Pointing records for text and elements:
□ □ □ □ □

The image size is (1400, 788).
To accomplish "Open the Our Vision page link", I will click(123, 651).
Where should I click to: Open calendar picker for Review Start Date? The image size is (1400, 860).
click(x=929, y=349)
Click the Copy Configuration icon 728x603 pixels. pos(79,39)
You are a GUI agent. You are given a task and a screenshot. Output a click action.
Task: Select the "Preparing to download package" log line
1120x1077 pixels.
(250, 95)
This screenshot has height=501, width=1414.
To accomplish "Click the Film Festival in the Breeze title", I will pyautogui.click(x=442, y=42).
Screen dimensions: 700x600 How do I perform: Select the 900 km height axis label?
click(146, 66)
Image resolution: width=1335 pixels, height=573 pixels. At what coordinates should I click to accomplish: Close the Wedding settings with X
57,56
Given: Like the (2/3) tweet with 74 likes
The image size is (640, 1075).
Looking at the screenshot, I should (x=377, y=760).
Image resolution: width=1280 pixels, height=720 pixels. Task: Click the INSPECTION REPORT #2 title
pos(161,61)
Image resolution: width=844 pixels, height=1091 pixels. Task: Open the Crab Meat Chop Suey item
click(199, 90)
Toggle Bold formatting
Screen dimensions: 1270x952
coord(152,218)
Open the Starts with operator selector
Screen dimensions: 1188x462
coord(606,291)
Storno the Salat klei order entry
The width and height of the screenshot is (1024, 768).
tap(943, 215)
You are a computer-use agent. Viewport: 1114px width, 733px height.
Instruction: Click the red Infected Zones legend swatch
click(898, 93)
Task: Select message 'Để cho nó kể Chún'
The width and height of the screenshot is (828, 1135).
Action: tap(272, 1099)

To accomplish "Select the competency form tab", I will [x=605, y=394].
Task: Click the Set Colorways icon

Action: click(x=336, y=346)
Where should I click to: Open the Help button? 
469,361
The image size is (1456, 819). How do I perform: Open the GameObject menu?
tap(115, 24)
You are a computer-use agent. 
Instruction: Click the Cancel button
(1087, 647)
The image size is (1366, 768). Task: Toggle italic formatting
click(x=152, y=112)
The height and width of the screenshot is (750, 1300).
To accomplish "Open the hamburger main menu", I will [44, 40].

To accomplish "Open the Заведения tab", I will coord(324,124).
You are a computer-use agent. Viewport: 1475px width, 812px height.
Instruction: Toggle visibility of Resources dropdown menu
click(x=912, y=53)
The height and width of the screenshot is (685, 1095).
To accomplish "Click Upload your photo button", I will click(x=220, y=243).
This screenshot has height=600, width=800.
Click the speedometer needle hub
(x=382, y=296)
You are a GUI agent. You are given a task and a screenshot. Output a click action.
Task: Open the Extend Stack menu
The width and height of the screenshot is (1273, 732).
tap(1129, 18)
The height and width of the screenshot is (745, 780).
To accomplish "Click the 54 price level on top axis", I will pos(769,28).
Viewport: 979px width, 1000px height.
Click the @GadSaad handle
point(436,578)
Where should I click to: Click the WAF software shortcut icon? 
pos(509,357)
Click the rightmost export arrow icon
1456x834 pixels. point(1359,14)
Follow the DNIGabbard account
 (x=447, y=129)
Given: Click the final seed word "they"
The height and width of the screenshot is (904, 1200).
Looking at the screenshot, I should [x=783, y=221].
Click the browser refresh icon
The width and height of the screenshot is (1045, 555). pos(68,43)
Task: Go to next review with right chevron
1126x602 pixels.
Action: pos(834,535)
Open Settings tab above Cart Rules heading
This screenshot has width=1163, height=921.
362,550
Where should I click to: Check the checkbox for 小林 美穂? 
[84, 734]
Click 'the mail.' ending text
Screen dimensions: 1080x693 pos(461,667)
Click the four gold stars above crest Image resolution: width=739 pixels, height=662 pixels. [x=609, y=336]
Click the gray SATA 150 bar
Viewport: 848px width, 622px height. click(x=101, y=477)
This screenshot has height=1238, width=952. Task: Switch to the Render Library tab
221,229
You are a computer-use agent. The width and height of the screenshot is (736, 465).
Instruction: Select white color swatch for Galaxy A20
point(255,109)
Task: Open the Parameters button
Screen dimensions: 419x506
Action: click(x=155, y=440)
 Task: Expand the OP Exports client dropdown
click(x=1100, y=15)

□ □ □ □ □

Stated problem ->
Rewrite the stretch of lines from the one containing "Toggle Bold formatting" through the one containing "(x=382, y=296)" as a two-column CSV with the headers text and answer. Give each text and its answer one row, with each value in a single quoted field and line breaks replaced by spaces.

Written answer ->
text,answer
"Toggle Bold formatting Screen dimensions: 1270x952","coord(152,218)"
"Open the Starts with operator selector Screen dimensions: 1188x462","coord(606,291)"
"Storno the Salat klei order entry The width and height of the screenshot is (1024, 768).","tap(943, 215)"
"You are a computer-use agent. Viewport: 1114px width, 733px height. Instruction: Click the red Infected Zones legend swatch","click(898, 93)"
"Task: Select message 'Để cho nó kể Chún' The width and height of the screenshot is (828, 1135).","Action: tap(272, 1099)"
"To accomplish ""Select the competency form tab"",","I will [x=605, y=394]."
"Task: Click the Set Colorways icon","Action: click(x=336, y=346)"
"Where should I click to: Open the Help button?","469,361"
"The image size is (1456, 819). How do I perform: Open the GameObject menu?","tap(115, 24)"
"You are a computer-use agent. Instruction: Click the Cancel button","(1087, 647)"
"The image size is (1366, 768). Task: Toggle italic formatting","click(x=152, y=112)"
"The height and width of the screenshot is (750, 1300). To accomplish ""Open the hamburger main menu"",","I will [44, 40]."
"To accomplish ""Open the Заведения tab"",","I will coord(324,124)."
"You are a computer-use agent. Viewport: 1475px width, 812px height. Instruction: Toggle visibility of Resources dropdown menu","click(x=912, y=53)"
"The height and width of the screenshot is (685, 1095). To accomplish ""Click Upload your photo button"",","I will click(x=220, y=243)."
"This screenshot has height=600, width=800. Click the speedometer needle hub","(x=382, y=296)"